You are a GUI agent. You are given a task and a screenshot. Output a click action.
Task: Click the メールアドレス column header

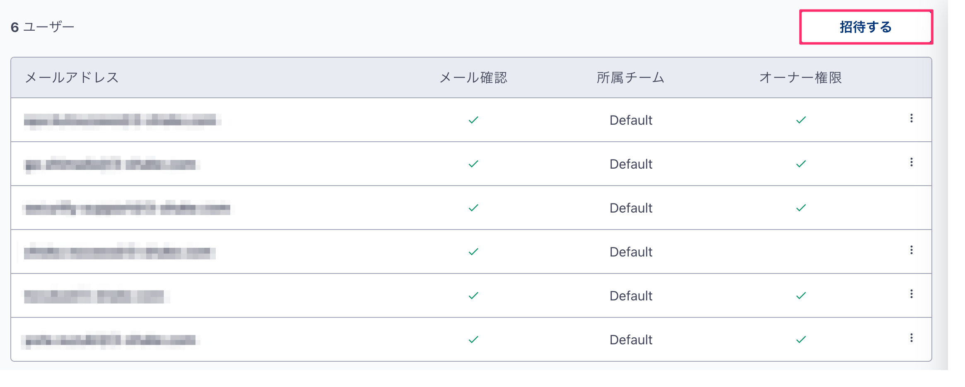tap(72, 77)
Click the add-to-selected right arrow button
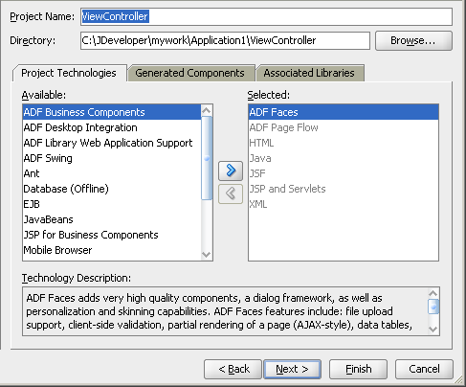The width and height of the screenshot is (466, 387). (231, 171)
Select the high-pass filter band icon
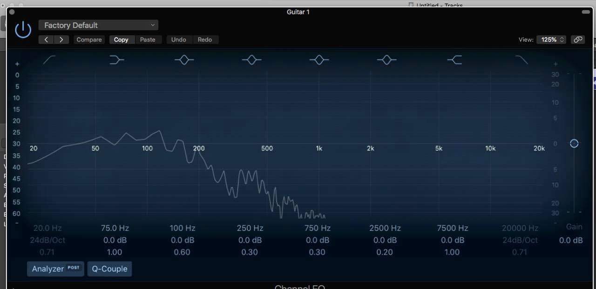 click(49, 60)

• _TASK STATEMENT_
Return every record exactly, minus the pictures.

• _ANSWER TO THE EXERCISE_
You are a GUI agent. You are given a task and a screenshot. Output a click action.
Task: Click the メールアドレス column header

tap(72, 77)
Click the add-to-selected right arrow button
The width and height of the screenshot is (466, 387). (231, 171)
Select the high-pass filter band icon
 click(49, 60)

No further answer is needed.